Try it: Nothing in the entries should change; repeat them exactly.

(Provided information)

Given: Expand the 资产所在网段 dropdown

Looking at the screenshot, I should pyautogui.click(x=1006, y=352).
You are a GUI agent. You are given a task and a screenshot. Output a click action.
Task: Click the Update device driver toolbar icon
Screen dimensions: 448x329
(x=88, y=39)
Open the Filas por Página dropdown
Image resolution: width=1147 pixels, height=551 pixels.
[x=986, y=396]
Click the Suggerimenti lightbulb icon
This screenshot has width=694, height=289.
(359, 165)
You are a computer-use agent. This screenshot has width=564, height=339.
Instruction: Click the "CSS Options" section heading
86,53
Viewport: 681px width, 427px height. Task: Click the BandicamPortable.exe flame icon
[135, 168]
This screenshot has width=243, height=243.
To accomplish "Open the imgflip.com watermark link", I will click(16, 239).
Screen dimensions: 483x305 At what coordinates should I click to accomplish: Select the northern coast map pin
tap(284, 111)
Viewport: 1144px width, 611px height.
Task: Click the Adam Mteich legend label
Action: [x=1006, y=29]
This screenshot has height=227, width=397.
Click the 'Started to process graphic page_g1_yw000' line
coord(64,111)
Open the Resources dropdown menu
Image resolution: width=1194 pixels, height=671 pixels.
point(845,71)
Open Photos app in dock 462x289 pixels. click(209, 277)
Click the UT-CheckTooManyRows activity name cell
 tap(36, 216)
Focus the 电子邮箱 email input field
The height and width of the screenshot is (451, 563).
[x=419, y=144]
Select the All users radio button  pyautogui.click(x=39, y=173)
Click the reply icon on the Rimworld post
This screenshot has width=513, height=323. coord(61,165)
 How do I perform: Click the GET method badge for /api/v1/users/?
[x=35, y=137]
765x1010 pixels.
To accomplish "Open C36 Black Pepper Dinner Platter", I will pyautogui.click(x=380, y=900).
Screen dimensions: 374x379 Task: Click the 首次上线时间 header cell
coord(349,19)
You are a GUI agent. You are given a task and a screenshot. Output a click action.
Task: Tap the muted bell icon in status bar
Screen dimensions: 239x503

(End Provided information)

Answer below:
Given: Expand the 资产所在网段 dropdown

Looking at the screenshot, I should pyautogui.click(x=1006, y=352).
You are a GUI agent. You are given a task and a screenshot. Output a click action.
Task: Click the Update device driver toolbar icon
Screen dimensions: 448x329
(x=88, y=39)
Open the Filas por Página dropdown
Image resolution: width=1147 pixels, height=551 pixels.
[x=986, y=396]
Click the Suggerimenti lightbulb icon
This screenshot has width=694, height=289.
(359, 165)
You are a computer-use agent. This screenshot has width=564, height=339.
Instruction: Click the "CSS Options" section heading
86,53
Viewport: 681px width, 427px height. Task: Click the BandicamPortable.exe flame icon
[135, 168]
This screenshot has width=243, height=243.
To accomplish "Open the imgflip.com watermark link", I will click(16, 239).
Screen dimensions: 483x305 At what coordinates should I click to accomplish: Select the northern coast map pin
tap(284, 111)
Viewport: 1144px width, 611px height.
Task: Click the Adam Mteich legend label
Action: [x=1006, y=29]
This screenshot has height=227, width=397.
Click the 'Started to process graphic page_g1_yw000' line
coord(64,111)
Open the Resources dropdown menu
Image resolution: width=1194 pixels, height=671 pixels.
point(845,71)
Open Photos app in dock 462x289 pixels. click(209, 277)
Click the UT-CheckTooManyRows activity name cell
 tap(36, 216)
Focus the 电子邮箱 email input field
The height and width of the screenshot is (451, 563).
[x=419, y=144]
Select the All users radio button  pyautogui.click(x=39, y=173)
Click the reply icon on the Rimworld post
This screenshot has width=513, height=323. coord(61,165)
 How do I perform: Click the GET method badge for /api/v1/users/?
[x=35, y=137]
765x1010 pixels.
To accomplish "Open C36 Black Pepper Dinner Platter", I will pyautogui.click(x=380, y=900).
Screen dimensions: 374x379 Task: Click the 首次上线时间 header cell
coord(349,19)
You are a GUI agent. You are given a task and a screenshot. Output a click action.
Task: Tap the muted bell icon in status bar
Screen dimensions: 239x503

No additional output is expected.